Prior to my interview with Robert Coover, his latest novel The Brunist Day of Wrath had come in the mail, a hefty tome of a thousand pages.
I knew I wouldn’t have time to read it before our meeting, and this fact became more prominent when the first thing I uttered upon our introduction was an apology for not having done so.
Coover looked at me with a stern expression and then, in his soft voice, said “You should have read it.” He then smiled.
The period following the conclusion of World War II saw significant changes occurring in American literature. This included the emergence of postmodernism, metafiction, and maximalism.
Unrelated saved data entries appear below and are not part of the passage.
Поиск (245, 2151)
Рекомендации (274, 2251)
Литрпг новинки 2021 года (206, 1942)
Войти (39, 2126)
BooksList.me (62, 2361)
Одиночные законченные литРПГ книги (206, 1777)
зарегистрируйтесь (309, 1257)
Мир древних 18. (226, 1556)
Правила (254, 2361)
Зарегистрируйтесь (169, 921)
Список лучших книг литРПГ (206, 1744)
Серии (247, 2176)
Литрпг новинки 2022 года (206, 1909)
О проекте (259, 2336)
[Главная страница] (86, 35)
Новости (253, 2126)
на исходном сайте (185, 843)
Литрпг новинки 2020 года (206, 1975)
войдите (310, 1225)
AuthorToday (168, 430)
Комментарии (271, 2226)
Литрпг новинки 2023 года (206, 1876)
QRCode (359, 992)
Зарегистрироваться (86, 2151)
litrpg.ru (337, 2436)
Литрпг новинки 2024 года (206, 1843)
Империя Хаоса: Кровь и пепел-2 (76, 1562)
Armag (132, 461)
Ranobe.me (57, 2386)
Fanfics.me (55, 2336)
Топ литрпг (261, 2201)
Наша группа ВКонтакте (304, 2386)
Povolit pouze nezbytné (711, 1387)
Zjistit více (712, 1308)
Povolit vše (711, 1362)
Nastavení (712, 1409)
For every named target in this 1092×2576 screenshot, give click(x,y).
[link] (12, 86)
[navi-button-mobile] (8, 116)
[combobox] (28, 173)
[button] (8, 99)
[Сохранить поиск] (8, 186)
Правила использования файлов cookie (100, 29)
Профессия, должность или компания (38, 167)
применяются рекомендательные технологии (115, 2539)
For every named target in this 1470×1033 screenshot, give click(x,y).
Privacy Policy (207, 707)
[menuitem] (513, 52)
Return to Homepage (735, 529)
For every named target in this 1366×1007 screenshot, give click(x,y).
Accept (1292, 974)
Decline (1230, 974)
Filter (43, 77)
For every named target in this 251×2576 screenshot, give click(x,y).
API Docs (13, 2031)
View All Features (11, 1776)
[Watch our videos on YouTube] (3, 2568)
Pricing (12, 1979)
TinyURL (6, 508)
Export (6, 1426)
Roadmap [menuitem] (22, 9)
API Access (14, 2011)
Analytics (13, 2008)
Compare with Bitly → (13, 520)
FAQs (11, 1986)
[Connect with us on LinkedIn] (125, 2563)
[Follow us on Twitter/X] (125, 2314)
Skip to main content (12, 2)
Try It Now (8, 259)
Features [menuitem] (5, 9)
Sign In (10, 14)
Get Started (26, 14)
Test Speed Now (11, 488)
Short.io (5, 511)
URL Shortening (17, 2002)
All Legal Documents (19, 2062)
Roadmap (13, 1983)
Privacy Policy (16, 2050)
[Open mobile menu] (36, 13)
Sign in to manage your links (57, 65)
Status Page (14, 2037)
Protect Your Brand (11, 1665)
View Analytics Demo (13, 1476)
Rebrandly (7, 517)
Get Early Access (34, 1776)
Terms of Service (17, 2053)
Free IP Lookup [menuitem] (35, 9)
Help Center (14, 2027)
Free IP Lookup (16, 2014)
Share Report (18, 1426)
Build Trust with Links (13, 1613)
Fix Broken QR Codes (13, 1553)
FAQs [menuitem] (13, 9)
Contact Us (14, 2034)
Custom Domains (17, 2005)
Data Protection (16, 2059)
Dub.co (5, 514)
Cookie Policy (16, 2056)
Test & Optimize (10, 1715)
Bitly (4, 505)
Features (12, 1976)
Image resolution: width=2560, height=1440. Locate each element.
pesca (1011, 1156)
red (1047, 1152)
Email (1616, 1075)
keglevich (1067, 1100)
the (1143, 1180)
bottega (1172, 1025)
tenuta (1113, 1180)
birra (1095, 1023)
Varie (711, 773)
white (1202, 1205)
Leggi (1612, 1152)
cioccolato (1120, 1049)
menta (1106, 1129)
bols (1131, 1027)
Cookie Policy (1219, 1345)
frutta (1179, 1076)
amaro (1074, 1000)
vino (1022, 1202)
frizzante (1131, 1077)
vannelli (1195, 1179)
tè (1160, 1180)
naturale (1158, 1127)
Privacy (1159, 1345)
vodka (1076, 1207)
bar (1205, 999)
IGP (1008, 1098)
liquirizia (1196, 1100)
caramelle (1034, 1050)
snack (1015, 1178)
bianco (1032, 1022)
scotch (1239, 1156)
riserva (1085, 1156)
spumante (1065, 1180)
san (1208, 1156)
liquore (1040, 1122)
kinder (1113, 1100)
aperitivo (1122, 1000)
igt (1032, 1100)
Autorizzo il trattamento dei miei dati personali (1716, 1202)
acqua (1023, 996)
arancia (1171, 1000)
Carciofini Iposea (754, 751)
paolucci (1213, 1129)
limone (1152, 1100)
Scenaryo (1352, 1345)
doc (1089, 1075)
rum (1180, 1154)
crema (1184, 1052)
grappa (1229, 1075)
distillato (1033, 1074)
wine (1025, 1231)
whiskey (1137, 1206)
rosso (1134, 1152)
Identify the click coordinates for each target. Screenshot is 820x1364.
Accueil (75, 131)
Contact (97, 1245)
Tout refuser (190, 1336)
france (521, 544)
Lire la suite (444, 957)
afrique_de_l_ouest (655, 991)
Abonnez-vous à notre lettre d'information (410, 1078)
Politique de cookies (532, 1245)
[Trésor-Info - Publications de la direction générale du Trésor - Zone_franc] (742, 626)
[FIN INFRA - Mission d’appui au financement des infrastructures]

Robert Coover was among the prominent authors associated with this time, and he produced works such as the contentious The Public Burning, which featured a bizarre Cold War narrative involving Richard Nixon and Ethel Rosenberg, as well as numerous other quirky and daring books.
He was considered to be a part of a group of muscular male writers that included Thomas Pynchon, Don DeLillo, William H. Gass, and John Barth.
It was my good fortune to be able to spend a lengthy period of time with Coover. After he had delivered a reading at the University of Southern California, we went to lunch, where I conversed with his wife, Pilar, a Spanish tapestry artist they met during the Franco era.
Later, I drove the couple to their bed-and-breakfast. Coover was in a somewhat despondent state and let me know; he had just been informed that a close friend of his was very ill.
(Coover is in his eighties, as are most of his peers.) But when we settled in the drawing-room, he was cheerful and eager to talk about his life and work.
— Aaron Shulman
It has been asserted by Mr. Shulman that
The Brunist Day of Wrath , the follow-up to The Origin of the Brunists , has recently been released, which was published 48 years ago. How did this come to fruition?
Robert Coover has a habit of jotting down notes and leaving them aside, often for years, before coming back to them.
This was the case with The Brunists, where he had to fight off the urge to start writing and instead thought of other possible books that could come from it.
These ideas included a character that was initially one of the most important in the first book, and Coover thought about the role this character could have in a sequel, or even having a book of their own.
Although he never pursued these ideas, the pattern of allowing ideas to “hibernate” for a while has been a long-standing one for Coover.
I eventually came to the idea of the cult turning into an authentic religion, and I documented these ideas that I had accumulated through the years.
As I moved further away from the starting point, it seemed less and less likely that I would actually make it happen, likely due to the changing era. Going back and looking more into the matter felt unnecessary.
Right around the turn of the millennium, it seemed like a lot of Evangelicals were backing Bush and the public discourse was shifting to this odd, unfamiliar language.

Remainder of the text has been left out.